= REQUIREMENT =
Reproduce the material below with "computer-use agent" replaced by "desktop automation agent" everywhere it occurs, leaving every other character unchanged.

= EXERCISE MATERIALS =
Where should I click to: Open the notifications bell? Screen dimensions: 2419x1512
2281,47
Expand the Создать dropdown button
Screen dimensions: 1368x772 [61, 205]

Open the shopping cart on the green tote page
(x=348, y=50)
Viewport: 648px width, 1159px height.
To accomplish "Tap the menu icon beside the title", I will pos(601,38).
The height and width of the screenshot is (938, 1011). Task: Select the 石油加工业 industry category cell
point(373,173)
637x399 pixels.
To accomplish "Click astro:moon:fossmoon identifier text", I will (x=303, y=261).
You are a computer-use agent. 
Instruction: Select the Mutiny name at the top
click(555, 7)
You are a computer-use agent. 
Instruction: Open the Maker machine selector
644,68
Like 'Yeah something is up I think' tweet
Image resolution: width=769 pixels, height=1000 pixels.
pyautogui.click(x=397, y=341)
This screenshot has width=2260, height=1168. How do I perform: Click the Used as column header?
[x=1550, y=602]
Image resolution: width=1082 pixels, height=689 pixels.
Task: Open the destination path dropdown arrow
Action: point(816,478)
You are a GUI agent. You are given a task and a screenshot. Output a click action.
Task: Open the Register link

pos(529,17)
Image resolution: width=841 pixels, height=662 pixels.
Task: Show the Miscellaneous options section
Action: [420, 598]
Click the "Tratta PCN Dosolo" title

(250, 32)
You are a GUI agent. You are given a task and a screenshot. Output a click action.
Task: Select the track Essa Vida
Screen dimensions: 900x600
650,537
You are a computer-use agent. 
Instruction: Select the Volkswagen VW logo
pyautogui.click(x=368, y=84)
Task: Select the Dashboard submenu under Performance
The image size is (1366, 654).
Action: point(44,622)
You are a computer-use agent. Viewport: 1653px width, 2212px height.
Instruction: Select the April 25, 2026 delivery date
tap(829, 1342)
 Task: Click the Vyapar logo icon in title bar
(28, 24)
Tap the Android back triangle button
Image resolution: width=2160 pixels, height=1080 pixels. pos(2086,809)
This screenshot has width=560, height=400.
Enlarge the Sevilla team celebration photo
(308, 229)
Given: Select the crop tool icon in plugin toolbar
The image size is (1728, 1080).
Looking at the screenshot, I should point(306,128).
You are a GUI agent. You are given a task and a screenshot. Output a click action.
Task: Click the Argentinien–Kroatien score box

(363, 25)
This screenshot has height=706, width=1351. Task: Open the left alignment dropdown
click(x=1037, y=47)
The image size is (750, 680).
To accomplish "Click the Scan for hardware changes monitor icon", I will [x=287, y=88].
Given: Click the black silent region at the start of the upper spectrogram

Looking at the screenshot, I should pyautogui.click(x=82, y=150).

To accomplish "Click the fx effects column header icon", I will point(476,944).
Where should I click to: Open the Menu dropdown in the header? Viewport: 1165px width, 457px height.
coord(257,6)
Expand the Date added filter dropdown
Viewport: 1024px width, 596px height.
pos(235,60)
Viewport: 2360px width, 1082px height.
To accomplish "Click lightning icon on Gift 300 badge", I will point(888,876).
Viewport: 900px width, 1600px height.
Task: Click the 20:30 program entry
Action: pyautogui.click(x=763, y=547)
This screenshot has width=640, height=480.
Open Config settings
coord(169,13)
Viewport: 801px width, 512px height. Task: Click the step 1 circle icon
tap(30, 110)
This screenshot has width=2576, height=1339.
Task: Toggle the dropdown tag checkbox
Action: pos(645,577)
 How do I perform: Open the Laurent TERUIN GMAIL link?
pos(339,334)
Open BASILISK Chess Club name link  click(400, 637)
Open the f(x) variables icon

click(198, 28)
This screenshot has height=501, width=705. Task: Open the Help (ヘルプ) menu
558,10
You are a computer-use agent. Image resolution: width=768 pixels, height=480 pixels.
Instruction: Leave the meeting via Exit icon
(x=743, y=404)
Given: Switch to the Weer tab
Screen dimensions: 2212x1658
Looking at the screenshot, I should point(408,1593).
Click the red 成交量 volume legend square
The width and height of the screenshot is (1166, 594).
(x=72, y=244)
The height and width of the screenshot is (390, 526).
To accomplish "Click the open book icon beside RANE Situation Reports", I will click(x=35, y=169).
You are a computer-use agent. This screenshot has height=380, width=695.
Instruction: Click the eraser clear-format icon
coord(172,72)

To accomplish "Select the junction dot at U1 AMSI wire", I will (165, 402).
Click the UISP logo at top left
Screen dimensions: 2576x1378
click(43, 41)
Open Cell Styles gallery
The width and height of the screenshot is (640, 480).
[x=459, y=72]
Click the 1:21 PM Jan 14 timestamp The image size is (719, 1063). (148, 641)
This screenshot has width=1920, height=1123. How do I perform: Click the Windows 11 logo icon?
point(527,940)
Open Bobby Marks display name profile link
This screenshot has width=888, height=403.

= EXERCISE ANSWER =
Where should I click to: Open the notifications bell? Screen dimensions: 2419x1512
2281,47
Expand the Создать dropdown button
Screen dimensions: 1368x772 [61, 205]

Open the shopping cart on the green tote page
(x=348, y=50)
Viewport: 648px width, 1159px height.
To accomplish "Tap the menu icon beside the title", I will pos(601,38).
The height and width of the screenshot is (938, 1011). Task: Select the 石油加工业 industry category cell
point(373,173)
637x399 pixels.
To accomplish "Click astro:moon:fossmoon identifier text", I will (x=303, y=261).
You are a desktop automation agent. 
Instruction: Select the Mutiny name at the top
click(555, 7)
You are a desktop automation agent. 
Instruction: Open the Maker machine selector
644,68
Like 'Yeah something is up I think' tweet
Image resolution: width=769 pixels, height=1000 pixels.
pyautogui.click(x=397, y=341)
This screenshot has width=2260, height=1168. How do I perform: Click the Used as column header?
[x=1550, y=602]
Image resolution: width=1082 pixels, height=689 pixels.
Task: Open the destination path dropdown arrow
Action: point(816,478)
You are a GUI agent. You are given a task and a screenshot. Output a click action.
Task: Open the Register link

pos(529,17)
Image resolution: width=841 pixels, height=662 pixels.
Task: Show the Miscellaneous options section
Action: [420, 598]
Click the "Tratta PCN Dosolo" title

(250, 32)
You are a GUI agent. You are given a task and a screenshot. Output a click action.
Task: Select the track Essa Vida
Screen dimensions: 900x600
650,537
You are a desktop automation agent. 
Instruction: Select the Volkswagen VW logo
pyautogui.click(x=368, y=84)
Task: Select the Dashboard submenu under Performance
The image size is (1366, 654).
Action: point(44,622)
You are a desktop automation agent. Viewport: 1653px width, 2212px height.
Instruction: Select the April 25, 2026 delivery date
tap(829, 1342)
 Task: Click the Vyapar logo icon in title bar
(28, 24)
Tap the Android back triangle button
Image resolution: width=2160 pixels, height=1080 pixels. pos(2086,809)
This screenshot has width=560, height=400.
Enlarge the Sevilla team celebration photo
(308, 229)
Given: Select the crop tool icon in plugin toolbar
The image size is (1728, 1080).
Looking at the screenshot, I should point(306,128).
You are a GUI agent. You are given a task and a screenshot. Output a click action.
Task: Click the Argentinien–Kroatien score box

(363, 25)
This screenshot has height=706, width=1351. Task: Open the left alignment dropdown
click(x=1037, y=47)
The image size is (750, 680).
To accomplish "Click the Scan for hardware changes monitor icon", I will [x=287, y=88].
Given: Click the black silent region at the start of the upper spectrogram

Looking at the screenshot, I should pyautogui.click(x=82, y=150).

To accomplish "Click the fx effects column header icon", I will point(476,944).
Where should I click to: Open the Menu dropdown in the header? Viewport: 1165px width, 457px height.
coord(257,6)
Expand the Date added filter dropdown
Viewport: 1024px width, 596px height.
pos(235,60)
Viewport: 2360px width, 1082px height.
To accomplish "Click lightning icon on Gift 300 badge", I will point(888,876).
Viewport: 900px width, 1600px height.
Task: Click the 20:30 program entry
Action: pyautogui.click(x=763, y=547)
This screenshot has width=640, height=480.
Open Config settings
coord(169,13)
Viewport: 801px width, 512px height. Task: Click the step 1 circle icon
tap(30, 110)
This screenshot has width=2576, height=1339.
Task: Toggle the dropdown tag checkbox
Action: pos(645,577)
 How do I perform: Open the Laurent TERUIN GMAIL link?
pos(339,334)
Open BASILISK Chess Club name link  click(400, 637)
Open the f(x) variables icon

click(198, 28)
This screenshot has height=501, width=705. Task: Open the Help (ヘルプ) menu
558,10
You are a desktop automation agent. Image resolution: width=768 pixels, height=480 pixels.
Instruction: Leave the meeting via Exit icon
(x=743, y=404)
Given: Switch to the Weer tab
Screen dimensions: 2212x1658
Looking at the screenshot, I should point(408,1593).
Click the red 成交量 volume legend square
The width and height of the screenshot is (1166, 594).
(x=72, y=244)
The height and width of the screenshot is (390, 526).
To accomplish "Click the open book icon beside RANE Situation Reports", I will click(x=35, y=169).
You are a desktop automation agent. This screenshot has height=380, width=695.
Instruction: Click the eraser clear-format icon
coord(172,72)

To accomplish "Select the junction dot at U1 AMSI wire", I will (165, 402).
Click the UISP logo at top left
Screen dimensions: 2576x1378
click(43, 41)
Open Cell Styles gallery
The width and height of the screenshot is (640, 480).
[x=459, y=72]
Click the 1:21 PM Jan 14 timestamp The image size is (719, 1063). (148, 641)
This screenshot has width=1920, height=1123. How do I perform: Click the Windows 11 logo icon?
point(527,940)
Open Bobby Marks display name profile link
This screenshot has width=888, height=403.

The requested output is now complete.